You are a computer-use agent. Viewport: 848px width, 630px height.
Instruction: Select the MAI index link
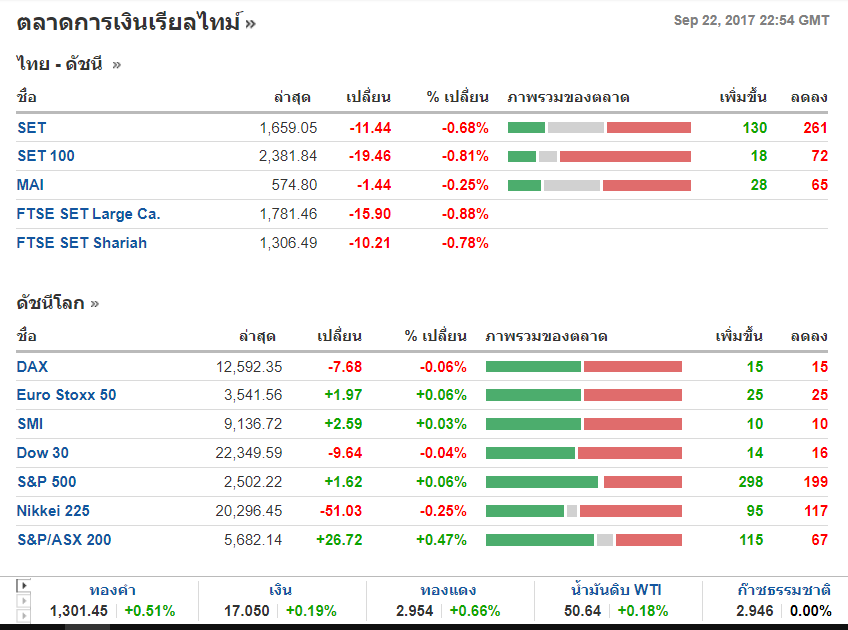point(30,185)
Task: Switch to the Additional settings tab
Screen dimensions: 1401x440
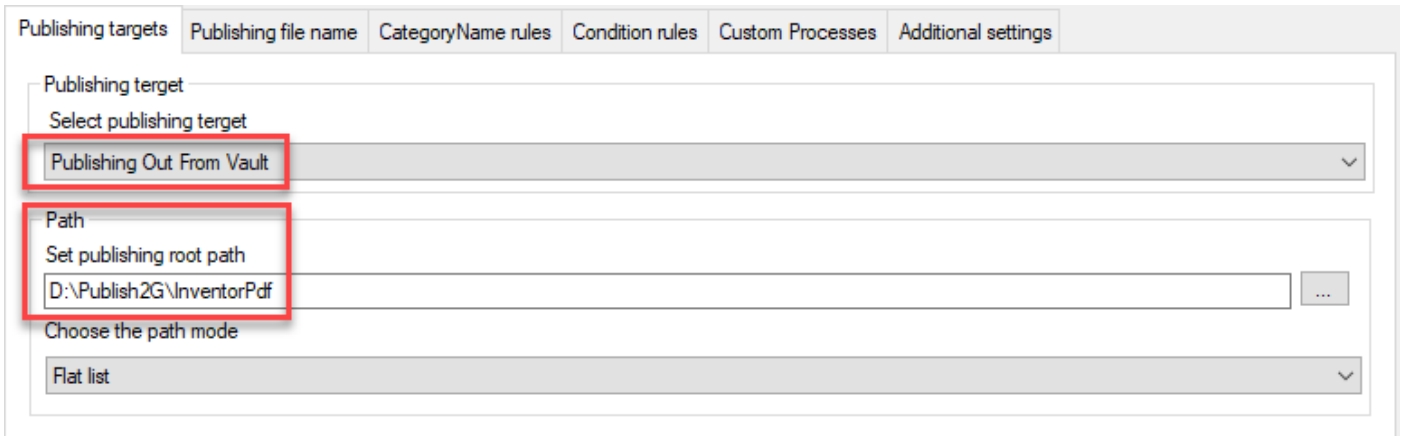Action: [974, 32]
***
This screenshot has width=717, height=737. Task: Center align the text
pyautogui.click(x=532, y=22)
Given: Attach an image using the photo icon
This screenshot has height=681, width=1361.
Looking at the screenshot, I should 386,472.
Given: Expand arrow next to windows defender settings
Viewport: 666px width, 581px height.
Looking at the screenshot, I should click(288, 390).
***
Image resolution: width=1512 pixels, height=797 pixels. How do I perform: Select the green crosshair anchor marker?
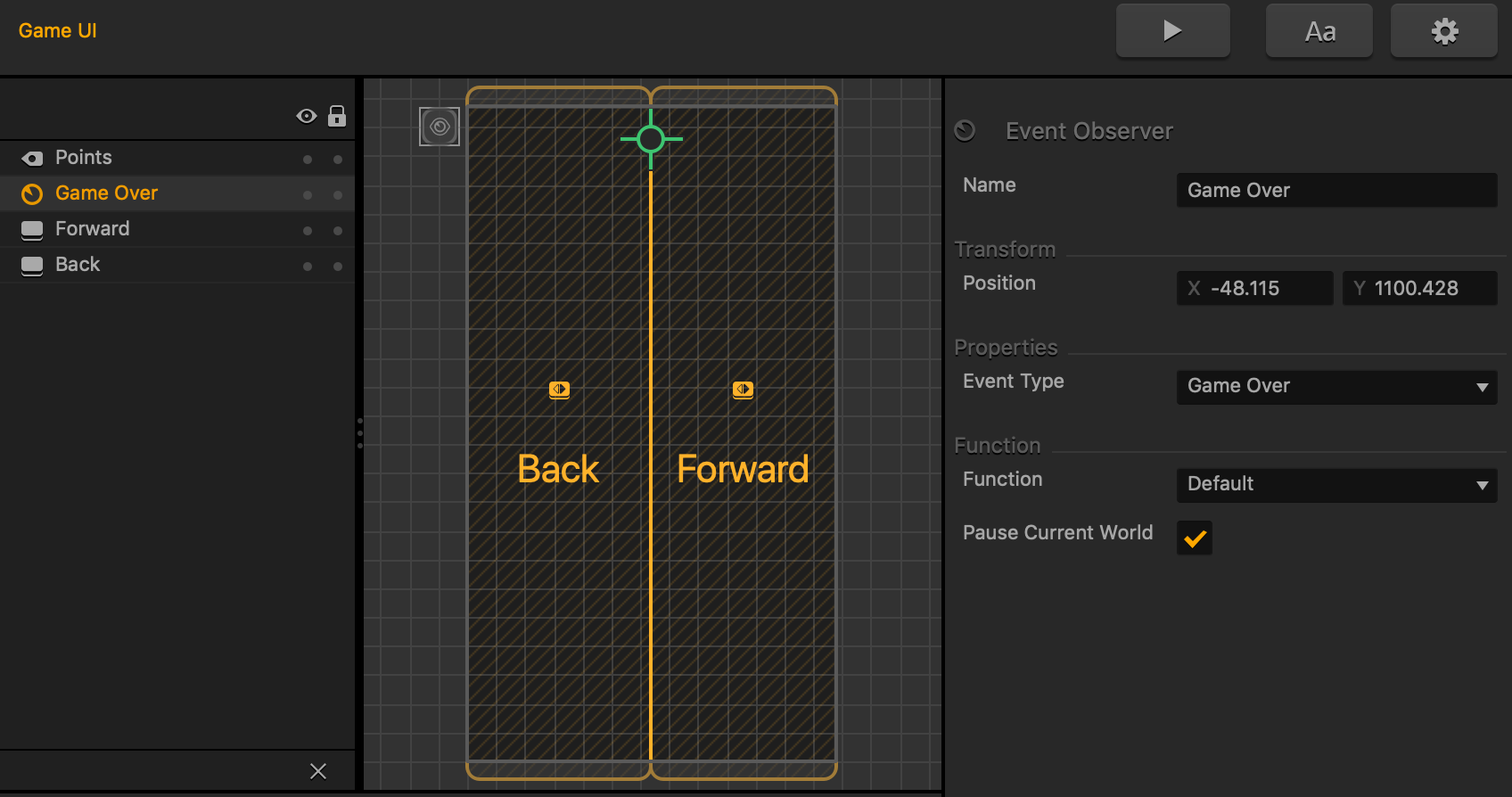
***
## EXERCISE OBJECTIVE
Identify the lines above that contain the word "Given", then copy them.

## COMPLETED EXERCISE
Given: Attach an image using the photo icon
Given: Expand arrow next to windows defender settings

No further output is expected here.